The idea that solid-state drives (SSD) would be used intensively in computer systems used to be highly disregarded. Now, laptops are beginning to utilize SSD disks for storage exclusively. Manufacturers are beginning to start a new revolution in electronic storage. While the cost is still expensive, things are changing rapidly with an increasing amount of competition.
Reliability, speed, price, and storage capacity are the primary aspects of a storage medium that ultimately determines their worth to the consumer. So how does SSD technology stack up in those regards?
Reliability
What good is a hard drive if it dies in a few months? Some hard drive makers don't know the answer to that question. A typical drive spins its platter at several thousand revolutions-per-minute, and this generates a significant amount of dispersed heat. Throw in the other movable parts that have a significant amount of work to do, and now it is easy to understand why many hard disk drives are so unreliable.
As things are looking for the future right now, SSD technology will be much more reliable than hard disks. When an SSD drive reads data, it puts virtually no strain on the drive at all. While writing to the drive is what will put wear on the drive, the typical consumer reads data from a drive significantly more times than writing to it.
(Image Credit: SanDisk)
A single block of memory on a solid-state disk does have a certain amount of cycles it can go through being written to before it fails, but solid-state technology allows methods of distributing the amount of writing done to individual blocks evenly which provides the maximum life expectancy from that drive. Imagine an indestructible axe cutting into a tree (data being written to the drive). The best way to cause damage is to hit the same spot repeatedly (a single memory block). However, if that axe was forced to take a swing at a different location every time (evenly dispersed writing), the tree (memory blocks and drive) will last a very long time.
Analogical writing aside, the reliability of an SSD drive is top notch. If you are beyond frustrated with failing hard disks, this is a great and superior alternative for data storage devices.
Speed
Speed is also an important factor when considering a storage device. The question is simple, which technology is faster? SSD drives are faster because they do not have to deal with the platter spin-up, seek, and read times, but some might be shocked to hear that SSD technology will allow well over 100 times faster performance due to the nearly instant seek time.
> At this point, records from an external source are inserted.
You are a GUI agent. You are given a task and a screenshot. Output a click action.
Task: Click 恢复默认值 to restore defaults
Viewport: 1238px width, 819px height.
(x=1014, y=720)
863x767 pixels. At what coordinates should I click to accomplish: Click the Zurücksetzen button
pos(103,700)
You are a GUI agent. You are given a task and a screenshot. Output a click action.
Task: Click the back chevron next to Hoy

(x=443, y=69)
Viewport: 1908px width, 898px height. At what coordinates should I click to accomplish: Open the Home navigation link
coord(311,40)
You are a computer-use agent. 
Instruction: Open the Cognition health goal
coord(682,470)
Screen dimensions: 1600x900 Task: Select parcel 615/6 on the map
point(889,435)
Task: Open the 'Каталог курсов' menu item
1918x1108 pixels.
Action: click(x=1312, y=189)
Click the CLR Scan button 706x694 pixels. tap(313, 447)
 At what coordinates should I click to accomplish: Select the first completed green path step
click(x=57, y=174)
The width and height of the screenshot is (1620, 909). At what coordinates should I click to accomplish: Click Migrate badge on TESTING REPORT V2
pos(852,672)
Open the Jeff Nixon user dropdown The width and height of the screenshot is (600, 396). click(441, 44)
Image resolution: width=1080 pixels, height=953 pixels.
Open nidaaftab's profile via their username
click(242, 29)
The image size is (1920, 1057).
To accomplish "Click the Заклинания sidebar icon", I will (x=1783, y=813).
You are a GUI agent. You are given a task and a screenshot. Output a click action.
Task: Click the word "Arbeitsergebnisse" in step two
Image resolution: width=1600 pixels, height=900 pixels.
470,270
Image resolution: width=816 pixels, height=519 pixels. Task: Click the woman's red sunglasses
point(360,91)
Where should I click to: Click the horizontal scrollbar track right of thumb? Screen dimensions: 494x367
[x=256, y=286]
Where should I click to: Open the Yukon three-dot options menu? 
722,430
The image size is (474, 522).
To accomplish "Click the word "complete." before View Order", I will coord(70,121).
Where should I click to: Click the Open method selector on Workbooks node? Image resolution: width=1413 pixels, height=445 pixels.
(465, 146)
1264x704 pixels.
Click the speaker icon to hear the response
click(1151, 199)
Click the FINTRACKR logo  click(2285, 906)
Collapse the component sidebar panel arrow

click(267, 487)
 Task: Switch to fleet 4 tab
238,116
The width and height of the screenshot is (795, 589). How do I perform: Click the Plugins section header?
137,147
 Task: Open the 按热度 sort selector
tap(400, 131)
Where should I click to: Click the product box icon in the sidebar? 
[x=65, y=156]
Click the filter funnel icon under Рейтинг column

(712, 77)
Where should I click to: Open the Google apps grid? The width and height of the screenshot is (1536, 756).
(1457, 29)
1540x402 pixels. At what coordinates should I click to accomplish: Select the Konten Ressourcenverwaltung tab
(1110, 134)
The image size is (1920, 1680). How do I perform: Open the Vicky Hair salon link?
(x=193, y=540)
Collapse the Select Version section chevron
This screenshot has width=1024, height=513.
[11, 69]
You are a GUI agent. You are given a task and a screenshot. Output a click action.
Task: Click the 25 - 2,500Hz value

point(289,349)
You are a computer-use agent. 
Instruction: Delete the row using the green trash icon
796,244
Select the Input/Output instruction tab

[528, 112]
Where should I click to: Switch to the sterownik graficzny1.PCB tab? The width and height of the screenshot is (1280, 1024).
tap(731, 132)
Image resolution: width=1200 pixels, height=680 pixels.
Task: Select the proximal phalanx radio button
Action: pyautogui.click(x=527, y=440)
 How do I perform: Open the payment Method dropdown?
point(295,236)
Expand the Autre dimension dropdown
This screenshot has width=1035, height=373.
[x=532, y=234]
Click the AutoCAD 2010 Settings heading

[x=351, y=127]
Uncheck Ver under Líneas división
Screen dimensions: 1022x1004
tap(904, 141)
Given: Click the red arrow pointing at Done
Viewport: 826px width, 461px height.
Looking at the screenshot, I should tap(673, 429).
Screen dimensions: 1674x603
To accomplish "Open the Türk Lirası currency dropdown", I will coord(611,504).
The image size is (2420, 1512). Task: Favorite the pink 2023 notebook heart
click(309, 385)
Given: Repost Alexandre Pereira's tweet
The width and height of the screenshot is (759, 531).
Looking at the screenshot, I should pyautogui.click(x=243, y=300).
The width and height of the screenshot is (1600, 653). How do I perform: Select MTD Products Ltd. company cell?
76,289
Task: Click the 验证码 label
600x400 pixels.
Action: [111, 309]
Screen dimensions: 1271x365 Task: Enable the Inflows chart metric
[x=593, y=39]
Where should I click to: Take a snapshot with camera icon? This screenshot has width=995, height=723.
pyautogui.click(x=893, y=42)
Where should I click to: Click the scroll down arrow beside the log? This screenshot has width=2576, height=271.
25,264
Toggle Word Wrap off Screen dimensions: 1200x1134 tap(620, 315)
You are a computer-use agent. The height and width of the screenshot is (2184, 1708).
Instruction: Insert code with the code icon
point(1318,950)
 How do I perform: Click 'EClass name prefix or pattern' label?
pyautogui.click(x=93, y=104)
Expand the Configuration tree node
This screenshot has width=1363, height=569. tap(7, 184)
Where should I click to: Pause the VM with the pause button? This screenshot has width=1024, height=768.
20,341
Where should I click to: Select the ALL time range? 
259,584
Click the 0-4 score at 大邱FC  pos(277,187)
Faster boot, shutdown, and applications are just a portion of what these drives will provide. In many ways, the current bottlenecks of computers are storage devices, but things are changing fast.
(Comparing a typical 2.5" SSD vs HDD, clearly SSD wins | Image Credit: Samsung)
Price
With such a recent explosion of SSD popularity, the technology has not been given the opportunity to catch up to its platter-based equivalent in terms of the price to storage space ratio. As of January 13th, 2008, the price to storage ratio for a SUPER TALENT 2.5" 128GB SATA Internal SSD on Newegg.com at $3,219.99 is over $25 per gigabyte. By contrast, a Western Digital 3.5" 1TB SATA Internal HDD on Newegg.com at $254.99 is below $4 per gigabyte. Both of these being relatively new for average consumer distribution, it is easy to see that the difference in price is tremendous.
SSD drives are supposedly going to drop to around $2 per gigabyte by 2012 (stated by SimpleTech via Engadget), but by then we will likely have hard disk drives that will be able to pull off anywhere from 10TB to 100TB on a single platter. Hard disk drives win with regards to price, but it is only a question of how long.
Storage Capacity
Storage capacity with SSD drives will be on par with current hard disk technology. There are already announcements of terabyte drives being manufactured for military use. It might be quite awhile before the typical consumer to see a reasonably priced SSD drive that is offers a terabyte of storage, but the storage capacity is there. It simply depends on how much people are willing to pay for it.
Final Thoughts
All of the above considered, it forces an interesting situation on hard disk makers--with the growing competition of SSD technology, which new and competing companies are focusing their efforts on entirely, when will the time be right for switching the focus entirely on SSD technology arrive? That time might be now.